George F. Koob, Scripps Research professor, líder do consórcio INIA oeste e participante no estudo colaborativo, diz, "este fato sugere que as diferenças na capacidade de manter ou redefinir homeostase e ajustar a função neuronal no cérebro podem subjacentes a muitos aspectos da reação do indivíduo ao álcool. É possível que diferenças na expressão genética poderiam afectar de forma substancial o cérebro developmental e adaptável neurocircuitry relativas à preferência de álcool, e que entender essas diferenças será a chave para uma melhor compreensão do alcoolismo."

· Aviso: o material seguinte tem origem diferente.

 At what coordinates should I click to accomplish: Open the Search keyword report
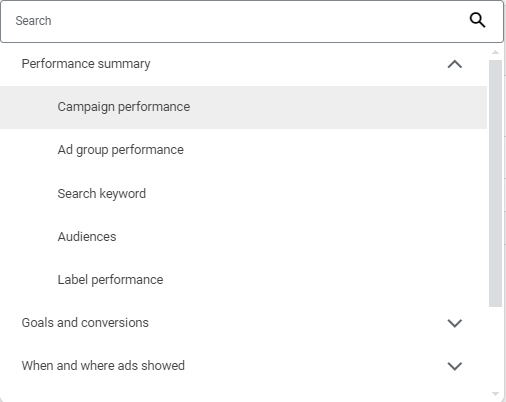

O estudo teve o cuidado de assinalar que, embora haja grande similaridade entre a ordem de genes entre genomas de ratos e seres humanos, qualquer tradução direta dos dados é mais provável trabalhar sobre o nível de percurso e não como exatas mutações em genes específicos.
Koob "moleculares determinantes do consumo excessivo de álcool são difíceis de estudar em seres humanos", diz. "So modelos animais para características relacionadas com o álcool oferecem uma oportunidade importante para explorar os mecanismos responsáveis por aspectos diferentes do que é uma doença exclusivamente humana. Em particular, modelos de mouse que representam vários níveis de excessivo beber representam ferramentas valiosas para identificar os componentes genéticos do alcoolismo."
Os ratos utilizados para a análise de microarray não foram expostos ao álcool, no entanto. O estudo definido apenas as assinaturas transcricionais da predisposição genética para altos e baixos níveis de consumo de álcool. Mas o grande número de diferenças entre essas assinaturas sugere pathways cérebro claramente distintas entre modelos de mouse com diferentes níveis de consumo de álcool, o que poderia ajudar a encontrar novas soluções de tratamento para o complexo problema da dependência de álcool.